EXERCISE MATERIALS
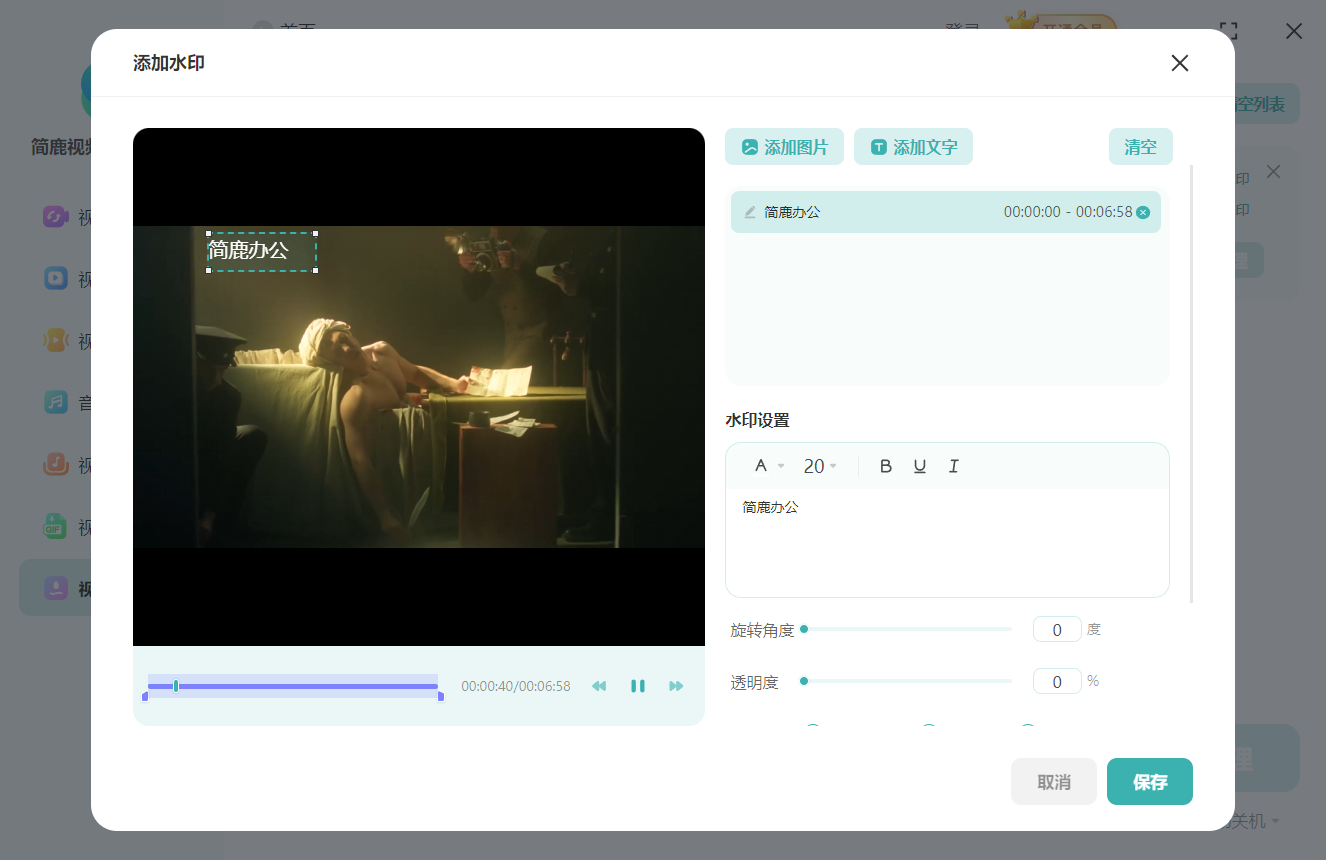The height and width of the screenshot is (860, 1326).
Task: Toggle bold formatting for watermark text
Action: (885, 466)
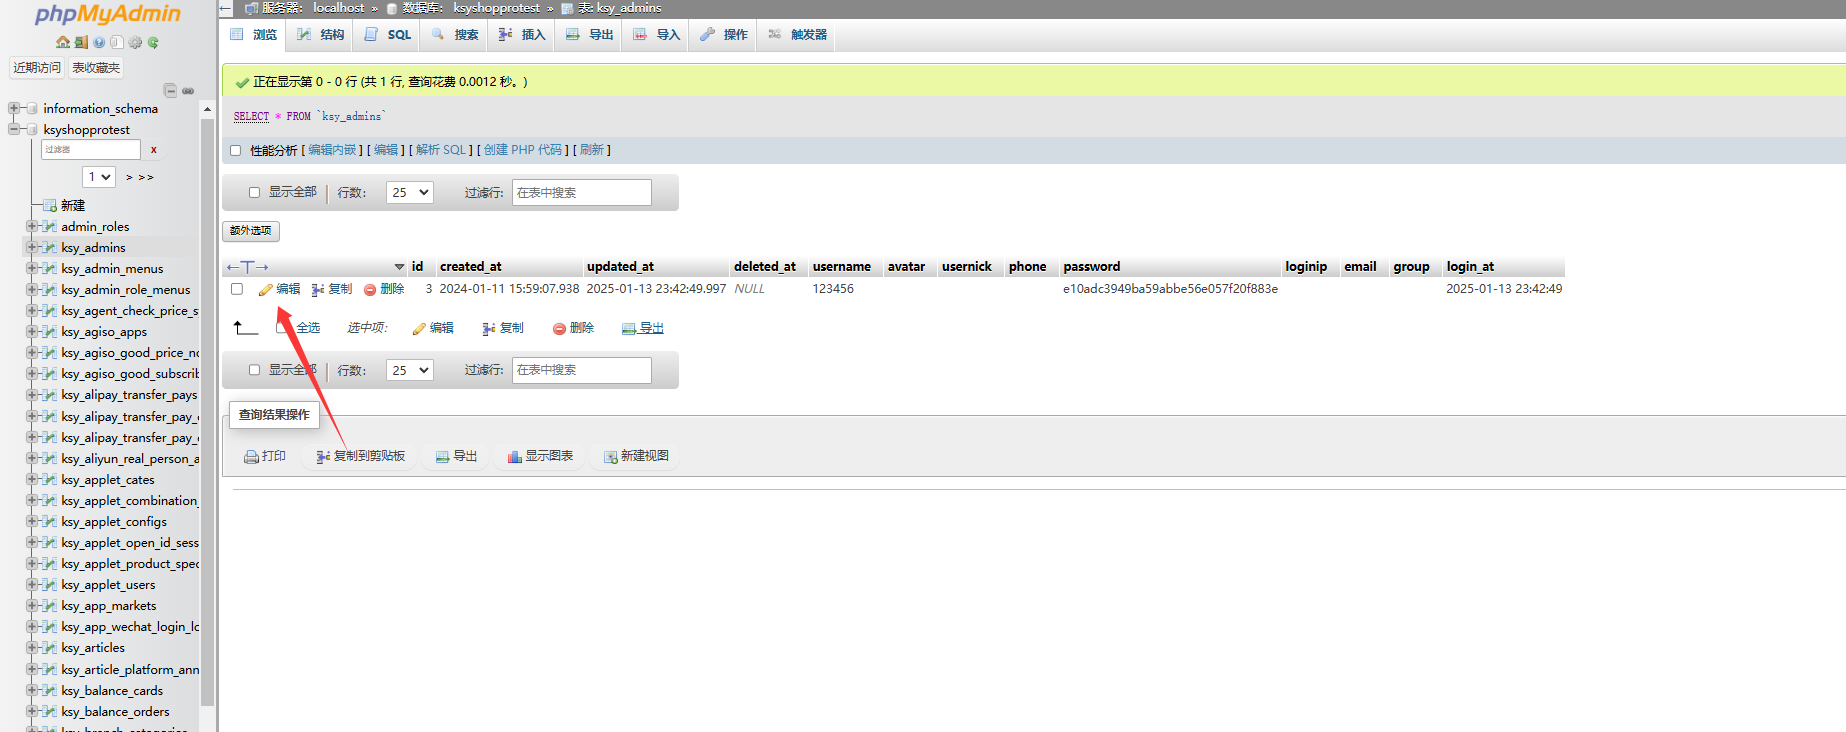
Task: Click the 刷新 refresh link
Action: (591, 150)
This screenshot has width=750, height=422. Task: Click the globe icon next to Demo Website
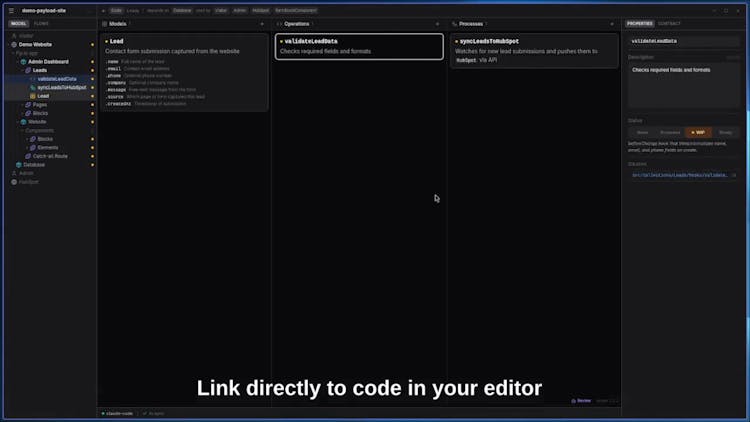(x=14, y=44)
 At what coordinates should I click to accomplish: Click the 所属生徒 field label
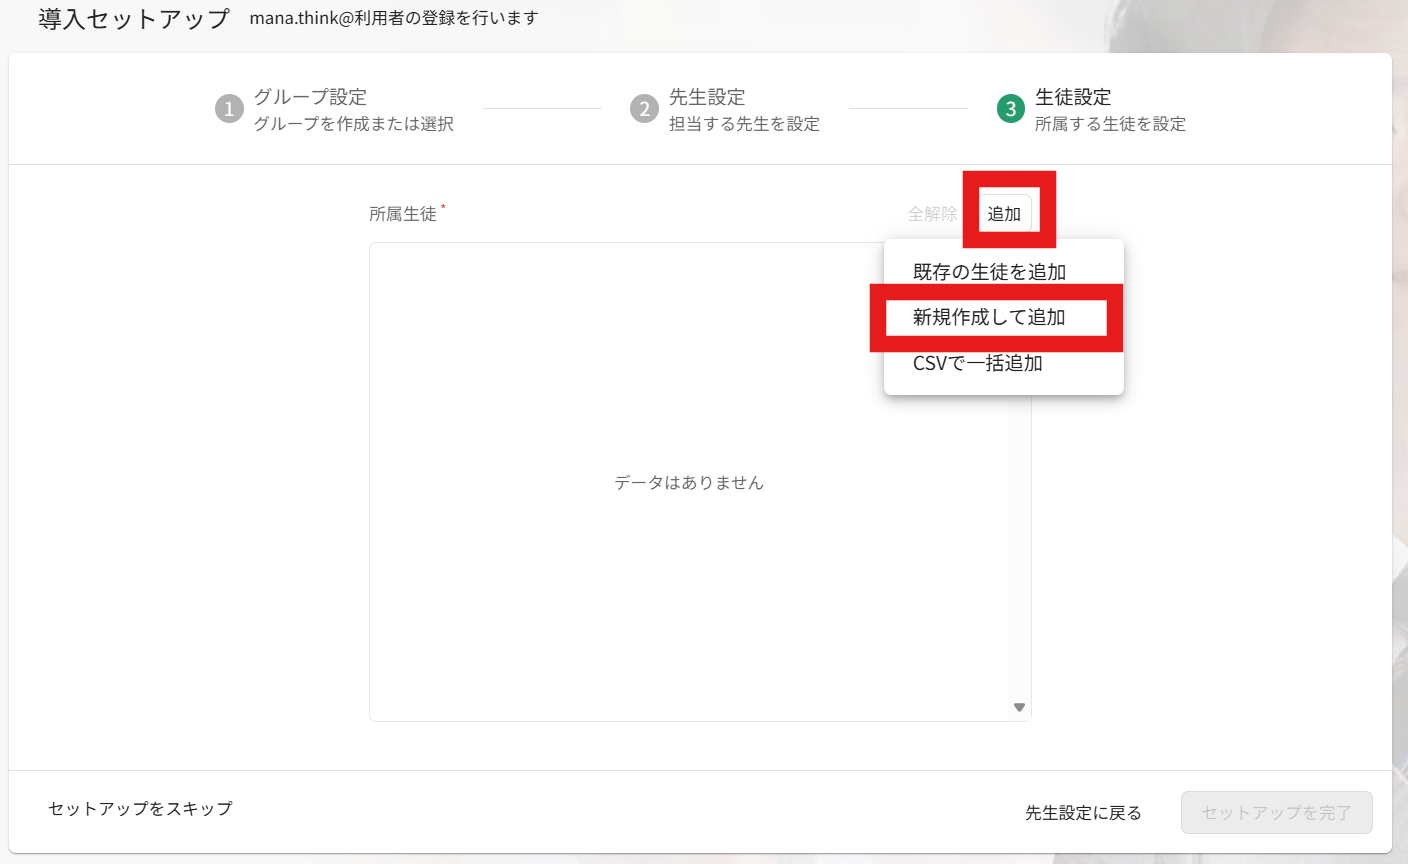point(403,214)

WORK ITEM
Keep out the pictures, and copy exactly the lines from the one that contains "This screenshot has" through the final line of the records above, both ends included.

COMPLETED TASK
This screenshot has width=750, height=422. Task: Click the globe icon next to Demo Website
(x=14, y=44)
 At what coordinates should I click to accomplish: Click the 所属生徒 field label
point(403,214)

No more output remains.